AUTHOR=Gill Harsimardeep S. , Halder Jyotirmoy , Zhang Jinfeng , Brar Navreet K. , Rai Teerath S. , Hall Cody , Bernardo Amy , Amand Paul St , Bai Guihua , Olson Eric , Ali Shaukat , Turnipseed Brent , Sehgal Sunish K. 

TITLE=Multi-Trait Multi-Environment Genomic Prediction of Agronomic Traits in Advanced Breeding Lines of Winter Wheat

JOURNAL=Frontiers in Plant Science

VOLUME=Volume 12 - 2021

YEAR=2021

URL=https://www.frontiersin.org/journals/plant-science/articles/10.3389/fpls.2021.709545

DOI=10.3389/fpls.2021.709545

ISSN=1664-462X

ABSTRACT=Genomic prediction (GP) is a promising approach for accelerating the genetic gain of complex traits in wheat breeding. However, increasing the prediction accuracy (PA) of GP models remains a challenge in the successful implementation of this approach.

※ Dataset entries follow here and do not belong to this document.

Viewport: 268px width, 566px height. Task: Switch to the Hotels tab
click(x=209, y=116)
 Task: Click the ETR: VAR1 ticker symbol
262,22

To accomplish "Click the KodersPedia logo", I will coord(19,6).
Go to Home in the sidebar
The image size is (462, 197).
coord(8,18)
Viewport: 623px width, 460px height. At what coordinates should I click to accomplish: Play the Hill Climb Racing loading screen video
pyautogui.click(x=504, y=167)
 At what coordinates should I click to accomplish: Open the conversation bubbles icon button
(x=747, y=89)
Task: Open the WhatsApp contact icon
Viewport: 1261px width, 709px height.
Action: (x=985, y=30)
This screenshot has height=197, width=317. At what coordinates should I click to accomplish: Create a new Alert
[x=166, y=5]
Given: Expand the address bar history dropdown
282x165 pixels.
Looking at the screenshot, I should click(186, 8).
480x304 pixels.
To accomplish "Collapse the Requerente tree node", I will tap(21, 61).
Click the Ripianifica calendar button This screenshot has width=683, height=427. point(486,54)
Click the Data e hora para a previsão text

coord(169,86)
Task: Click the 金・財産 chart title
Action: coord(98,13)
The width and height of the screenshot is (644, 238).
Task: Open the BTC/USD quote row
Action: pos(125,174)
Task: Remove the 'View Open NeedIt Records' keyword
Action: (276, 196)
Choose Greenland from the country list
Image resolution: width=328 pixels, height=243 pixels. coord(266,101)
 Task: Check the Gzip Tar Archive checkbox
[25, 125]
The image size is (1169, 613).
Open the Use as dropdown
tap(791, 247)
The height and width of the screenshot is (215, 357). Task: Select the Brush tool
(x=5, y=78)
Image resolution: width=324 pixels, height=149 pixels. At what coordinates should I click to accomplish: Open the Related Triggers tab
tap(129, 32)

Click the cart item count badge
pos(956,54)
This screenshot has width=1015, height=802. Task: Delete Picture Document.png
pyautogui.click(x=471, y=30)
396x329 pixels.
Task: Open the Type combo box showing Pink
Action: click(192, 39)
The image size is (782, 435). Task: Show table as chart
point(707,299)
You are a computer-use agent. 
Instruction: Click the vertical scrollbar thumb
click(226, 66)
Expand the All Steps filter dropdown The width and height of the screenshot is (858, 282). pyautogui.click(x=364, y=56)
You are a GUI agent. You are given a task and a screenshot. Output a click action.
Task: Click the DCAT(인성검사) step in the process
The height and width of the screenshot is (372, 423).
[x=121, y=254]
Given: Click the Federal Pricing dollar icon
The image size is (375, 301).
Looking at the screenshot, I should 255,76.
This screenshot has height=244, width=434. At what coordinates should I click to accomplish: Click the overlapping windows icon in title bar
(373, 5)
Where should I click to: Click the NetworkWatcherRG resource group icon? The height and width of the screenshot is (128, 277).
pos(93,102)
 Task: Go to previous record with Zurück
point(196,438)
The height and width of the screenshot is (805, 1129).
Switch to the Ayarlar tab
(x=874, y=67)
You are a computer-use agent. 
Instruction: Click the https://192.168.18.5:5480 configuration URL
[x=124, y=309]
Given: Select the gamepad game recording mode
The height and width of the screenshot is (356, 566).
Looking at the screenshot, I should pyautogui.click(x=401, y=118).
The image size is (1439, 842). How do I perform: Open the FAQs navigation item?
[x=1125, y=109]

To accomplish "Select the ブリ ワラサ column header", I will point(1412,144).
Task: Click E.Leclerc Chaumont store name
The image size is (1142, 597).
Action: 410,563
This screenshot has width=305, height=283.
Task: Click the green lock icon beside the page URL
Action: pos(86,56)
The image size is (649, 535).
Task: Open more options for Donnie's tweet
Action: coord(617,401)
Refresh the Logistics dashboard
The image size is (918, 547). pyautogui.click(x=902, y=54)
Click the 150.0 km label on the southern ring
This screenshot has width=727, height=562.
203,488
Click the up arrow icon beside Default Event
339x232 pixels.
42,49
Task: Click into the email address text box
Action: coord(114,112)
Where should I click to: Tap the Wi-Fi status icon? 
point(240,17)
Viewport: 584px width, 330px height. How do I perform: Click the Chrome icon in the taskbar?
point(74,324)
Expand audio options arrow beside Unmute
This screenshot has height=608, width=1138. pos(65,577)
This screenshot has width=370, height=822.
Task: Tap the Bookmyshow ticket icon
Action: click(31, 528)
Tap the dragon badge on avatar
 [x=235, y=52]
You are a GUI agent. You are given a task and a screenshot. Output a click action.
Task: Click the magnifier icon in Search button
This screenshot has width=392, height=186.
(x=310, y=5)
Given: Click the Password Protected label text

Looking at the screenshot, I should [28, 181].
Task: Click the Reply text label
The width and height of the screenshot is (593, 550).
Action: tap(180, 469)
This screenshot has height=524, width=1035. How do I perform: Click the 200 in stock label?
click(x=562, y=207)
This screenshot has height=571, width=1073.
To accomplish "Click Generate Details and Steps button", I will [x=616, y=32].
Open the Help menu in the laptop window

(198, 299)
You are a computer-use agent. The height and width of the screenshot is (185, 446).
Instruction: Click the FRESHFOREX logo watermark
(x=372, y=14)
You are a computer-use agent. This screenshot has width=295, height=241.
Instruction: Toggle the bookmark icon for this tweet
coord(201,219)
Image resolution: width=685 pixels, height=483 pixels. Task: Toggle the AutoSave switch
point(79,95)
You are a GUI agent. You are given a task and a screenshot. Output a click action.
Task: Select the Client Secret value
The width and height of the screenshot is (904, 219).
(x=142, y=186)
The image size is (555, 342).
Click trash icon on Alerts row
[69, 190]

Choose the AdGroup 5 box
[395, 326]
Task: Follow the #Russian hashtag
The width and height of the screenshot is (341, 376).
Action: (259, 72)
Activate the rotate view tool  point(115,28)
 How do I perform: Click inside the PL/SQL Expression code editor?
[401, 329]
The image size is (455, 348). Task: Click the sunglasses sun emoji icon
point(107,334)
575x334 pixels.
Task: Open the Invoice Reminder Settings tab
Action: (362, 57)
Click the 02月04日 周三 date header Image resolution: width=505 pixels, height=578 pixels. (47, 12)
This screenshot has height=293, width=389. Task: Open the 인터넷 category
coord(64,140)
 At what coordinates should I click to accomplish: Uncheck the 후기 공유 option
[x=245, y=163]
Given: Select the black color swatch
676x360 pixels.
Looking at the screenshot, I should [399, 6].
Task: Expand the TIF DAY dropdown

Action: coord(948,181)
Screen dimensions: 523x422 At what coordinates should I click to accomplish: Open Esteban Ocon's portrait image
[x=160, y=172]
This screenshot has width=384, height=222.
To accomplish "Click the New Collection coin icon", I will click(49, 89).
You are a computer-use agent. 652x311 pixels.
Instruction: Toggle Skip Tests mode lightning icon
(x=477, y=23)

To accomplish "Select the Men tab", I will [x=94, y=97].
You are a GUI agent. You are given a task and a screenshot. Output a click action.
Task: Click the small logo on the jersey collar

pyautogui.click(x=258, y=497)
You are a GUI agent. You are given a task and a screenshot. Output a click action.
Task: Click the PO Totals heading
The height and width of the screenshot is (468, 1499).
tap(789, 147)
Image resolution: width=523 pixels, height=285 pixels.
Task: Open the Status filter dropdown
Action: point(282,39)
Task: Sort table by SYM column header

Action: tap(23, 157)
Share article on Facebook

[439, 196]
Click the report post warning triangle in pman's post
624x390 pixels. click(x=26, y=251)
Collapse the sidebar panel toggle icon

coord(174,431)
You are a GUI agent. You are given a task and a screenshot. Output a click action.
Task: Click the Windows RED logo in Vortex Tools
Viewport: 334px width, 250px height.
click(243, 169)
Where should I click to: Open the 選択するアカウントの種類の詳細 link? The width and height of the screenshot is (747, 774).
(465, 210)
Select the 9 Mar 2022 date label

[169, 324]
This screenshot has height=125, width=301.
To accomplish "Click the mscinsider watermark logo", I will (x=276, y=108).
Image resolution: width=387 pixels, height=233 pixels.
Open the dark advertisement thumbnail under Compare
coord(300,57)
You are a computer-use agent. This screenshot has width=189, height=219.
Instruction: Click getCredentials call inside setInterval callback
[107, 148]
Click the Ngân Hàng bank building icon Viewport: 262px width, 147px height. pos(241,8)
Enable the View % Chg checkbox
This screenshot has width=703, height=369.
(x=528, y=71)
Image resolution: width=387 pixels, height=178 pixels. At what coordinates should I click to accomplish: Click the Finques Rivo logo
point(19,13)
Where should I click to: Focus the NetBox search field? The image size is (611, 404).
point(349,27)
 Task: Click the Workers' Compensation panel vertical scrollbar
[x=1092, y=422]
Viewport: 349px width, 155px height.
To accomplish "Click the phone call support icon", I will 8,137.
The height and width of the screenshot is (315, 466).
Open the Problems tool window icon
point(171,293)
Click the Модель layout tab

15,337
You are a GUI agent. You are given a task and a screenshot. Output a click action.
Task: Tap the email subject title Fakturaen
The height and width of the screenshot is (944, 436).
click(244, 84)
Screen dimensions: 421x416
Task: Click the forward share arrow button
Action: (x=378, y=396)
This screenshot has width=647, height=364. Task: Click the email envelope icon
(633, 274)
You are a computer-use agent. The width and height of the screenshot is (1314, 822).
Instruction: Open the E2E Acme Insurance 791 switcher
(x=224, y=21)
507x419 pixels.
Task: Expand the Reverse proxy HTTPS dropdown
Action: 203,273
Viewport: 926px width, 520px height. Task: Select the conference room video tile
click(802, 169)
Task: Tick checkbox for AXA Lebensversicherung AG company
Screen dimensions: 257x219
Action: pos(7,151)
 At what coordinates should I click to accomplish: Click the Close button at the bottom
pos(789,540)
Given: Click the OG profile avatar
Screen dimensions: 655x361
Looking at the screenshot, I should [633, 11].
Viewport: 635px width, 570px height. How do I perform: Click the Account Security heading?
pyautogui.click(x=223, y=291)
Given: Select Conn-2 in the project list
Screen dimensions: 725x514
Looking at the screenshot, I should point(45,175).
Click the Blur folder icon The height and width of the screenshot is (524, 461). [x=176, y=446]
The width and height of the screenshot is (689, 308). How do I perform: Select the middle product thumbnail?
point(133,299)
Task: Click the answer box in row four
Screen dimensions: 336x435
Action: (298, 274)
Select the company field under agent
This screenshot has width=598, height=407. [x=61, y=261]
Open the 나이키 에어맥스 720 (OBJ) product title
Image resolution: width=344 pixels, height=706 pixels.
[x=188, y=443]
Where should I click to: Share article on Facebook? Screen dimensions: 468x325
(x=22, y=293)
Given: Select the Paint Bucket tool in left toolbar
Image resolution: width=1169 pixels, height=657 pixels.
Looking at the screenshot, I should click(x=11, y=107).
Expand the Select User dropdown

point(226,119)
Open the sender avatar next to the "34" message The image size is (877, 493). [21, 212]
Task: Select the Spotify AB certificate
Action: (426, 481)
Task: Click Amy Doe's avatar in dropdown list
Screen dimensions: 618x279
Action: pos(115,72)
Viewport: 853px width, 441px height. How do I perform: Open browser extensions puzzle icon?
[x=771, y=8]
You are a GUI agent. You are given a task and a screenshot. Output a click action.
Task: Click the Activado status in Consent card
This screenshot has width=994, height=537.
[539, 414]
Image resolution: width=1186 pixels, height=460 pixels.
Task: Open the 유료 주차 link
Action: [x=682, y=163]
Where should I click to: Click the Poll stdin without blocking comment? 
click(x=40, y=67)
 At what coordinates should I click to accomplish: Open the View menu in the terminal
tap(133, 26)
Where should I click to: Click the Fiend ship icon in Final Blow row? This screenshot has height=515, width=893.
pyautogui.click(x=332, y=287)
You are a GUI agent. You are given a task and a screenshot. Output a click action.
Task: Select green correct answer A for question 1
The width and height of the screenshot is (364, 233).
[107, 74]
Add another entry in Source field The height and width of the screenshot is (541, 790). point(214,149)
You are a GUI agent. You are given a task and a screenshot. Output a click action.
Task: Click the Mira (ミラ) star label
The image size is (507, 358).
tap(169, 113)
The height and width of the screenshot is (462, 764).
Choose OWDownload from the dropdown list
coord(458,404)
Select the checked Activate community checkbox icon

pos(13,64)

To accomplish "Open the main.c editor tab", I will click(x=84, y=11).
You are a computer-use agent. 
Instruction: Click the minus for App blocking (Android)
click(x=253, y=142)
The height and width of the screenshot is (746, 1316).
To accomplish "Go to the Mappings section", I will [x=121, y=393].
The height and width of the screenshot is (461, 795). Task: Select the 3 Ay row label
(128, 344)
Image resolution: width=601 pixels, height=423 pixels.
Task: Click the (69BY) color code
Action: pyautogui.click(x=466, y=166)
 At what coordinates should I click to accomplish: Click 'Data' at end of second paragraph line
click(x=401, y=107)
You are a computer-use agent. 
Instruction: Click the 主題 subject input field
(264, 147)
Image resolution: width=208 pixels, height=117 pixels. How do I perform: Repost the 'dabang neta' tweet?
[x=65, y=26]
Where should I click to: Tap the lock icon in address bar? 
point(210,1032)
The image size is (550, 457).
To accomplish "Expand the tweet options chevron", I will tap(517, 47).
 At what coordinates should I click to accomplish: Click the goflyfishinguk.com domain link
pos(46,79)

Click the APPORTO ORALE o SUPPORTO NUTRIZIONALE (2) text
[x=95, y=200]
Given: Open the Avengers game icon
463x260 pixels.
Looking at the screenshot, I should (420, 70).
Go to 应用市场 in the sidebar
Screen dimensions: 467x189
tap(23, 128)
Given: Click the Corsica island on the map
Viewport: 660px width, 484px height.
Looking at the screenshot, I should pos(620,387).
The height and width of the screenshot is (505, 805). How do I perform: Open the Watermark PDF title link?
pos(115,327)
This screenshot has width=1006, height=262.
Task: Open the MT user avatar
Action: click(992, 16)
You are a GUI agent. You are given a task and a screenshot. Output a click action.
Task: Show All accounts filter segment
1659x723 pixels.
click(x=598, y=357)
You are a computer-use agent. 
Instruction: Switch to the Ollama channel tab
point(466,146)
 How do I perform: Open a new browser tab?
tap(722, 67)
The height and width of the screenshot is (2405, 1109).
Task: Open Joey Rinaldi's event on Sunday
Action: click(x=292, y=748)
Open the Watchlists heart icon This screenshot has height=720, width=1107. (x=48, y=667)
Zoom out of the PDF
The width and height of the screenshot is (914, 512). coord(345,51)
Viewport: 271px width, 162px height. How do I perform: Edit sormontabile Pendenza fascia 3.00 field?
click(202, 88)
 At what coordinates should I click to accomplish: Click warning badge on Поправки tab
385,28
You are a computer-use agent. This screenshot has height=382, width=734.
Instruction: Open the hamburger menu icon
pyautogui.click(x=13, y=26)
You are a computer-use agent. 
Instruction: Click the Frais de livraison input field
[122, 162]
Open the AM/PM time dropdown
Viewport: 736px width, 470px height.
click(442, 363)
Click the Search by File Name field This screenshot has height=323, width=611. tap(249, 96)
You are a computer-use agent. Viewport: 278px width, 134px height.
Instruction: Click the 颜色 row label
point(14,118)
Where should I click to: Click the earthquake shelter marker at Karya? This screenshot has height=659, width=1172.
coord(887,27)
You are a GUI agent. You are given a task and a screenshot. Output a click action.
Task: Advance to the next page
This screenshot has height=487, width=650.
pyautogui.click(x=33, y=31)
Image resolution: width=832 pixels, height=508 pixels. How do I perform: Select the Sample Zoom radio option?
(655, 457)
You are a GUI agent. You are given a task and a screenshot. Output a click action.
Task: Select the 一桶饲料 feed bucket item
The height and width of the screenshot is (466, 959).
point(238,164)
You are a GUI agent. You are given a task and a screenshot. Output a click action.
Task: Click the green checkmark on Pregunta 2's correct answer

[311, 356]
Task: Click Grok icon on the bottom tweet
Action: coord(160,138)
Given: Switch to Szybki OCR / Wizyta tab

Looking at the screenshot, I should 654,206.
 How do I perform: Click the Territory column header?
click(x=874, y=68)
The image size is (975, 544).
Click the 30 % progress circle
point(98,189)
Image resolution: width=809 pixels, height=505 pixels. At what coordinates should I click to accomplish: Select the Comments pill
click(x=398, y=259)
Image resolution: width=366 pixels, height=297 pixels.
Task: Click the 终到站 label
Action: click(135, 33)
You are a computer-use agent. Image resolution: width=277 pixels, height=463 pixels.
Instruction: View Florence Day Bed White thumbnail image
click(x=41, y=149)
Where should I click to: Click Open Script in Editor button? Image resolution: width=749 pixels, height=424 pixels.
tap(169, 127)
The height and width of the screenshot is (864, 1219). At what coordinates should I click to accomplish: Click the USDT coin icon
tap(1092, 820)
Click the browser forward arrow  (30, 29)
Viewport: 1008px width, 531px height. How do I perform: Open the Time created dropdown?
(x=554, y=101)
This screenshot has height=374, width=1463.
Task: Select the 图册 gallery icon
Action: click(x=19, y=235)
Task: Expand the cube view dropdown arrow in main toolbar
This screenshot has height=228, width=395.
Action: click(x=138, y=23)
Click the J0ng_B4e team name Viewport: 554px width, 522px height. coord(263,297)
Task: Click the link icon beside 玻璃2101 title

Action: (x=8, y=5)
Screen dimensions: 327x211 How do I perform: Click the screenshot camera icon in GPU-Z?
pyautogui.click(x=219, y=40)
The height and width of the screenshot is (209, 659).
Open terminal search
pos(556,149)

Multivariate approaches can leverage simultaneous evaluation of several traits under multiple environments by exploring correlations to improve GS performance in breeding programs. Though, these models have been mostly evaluated using diverse panels of unrelated accessions. Here, we used multivariate GP models to predict multiple agronomic traits using 314 advanced and elite breeding lines of winter wheat evaluated at ten site-year environments. We evaluated a multi-trait (MT) model with two cross-validation schemes representing different breeding scenarios (CV1, prediction of completely unphenotyped lines; and CV2, prediction of lines partially phenotyped for correlated traits). Moreover, extensive data from multi-environment trials (METs) was used to cross-validate the Bayesian multi-trait multi-environment (MTME) model that integrates the analysis of multiple-traits including GxE interaction. The MT-CV2 model outperformed all other models for predicting grain yield with significant improvement in PA over the single-trait (ST-CV1) model. The MTME model performed better for all traits, with average improvement over the ST-CV1 reaching up to 19%, 71%, 17%, 48%, and 51% for grain yield, for grain protein content, test weight, plant height, and days to heading, respectively. Overall, our empirical analyses elucidate the potential of both MT-CV2 and MTME models when advanced breeding lines are used as training population to predict related preliminary breeding lines. Further, we also evaluated the practical application of MTME model in our breeding program to reduce phenotyping cost by using sparse testing design. This showed that complementing METs with GP can substantially enhance the resource efficiency. Our results demonstrate that the multivariate GS models hold great potential in implementing GS in breeding programs.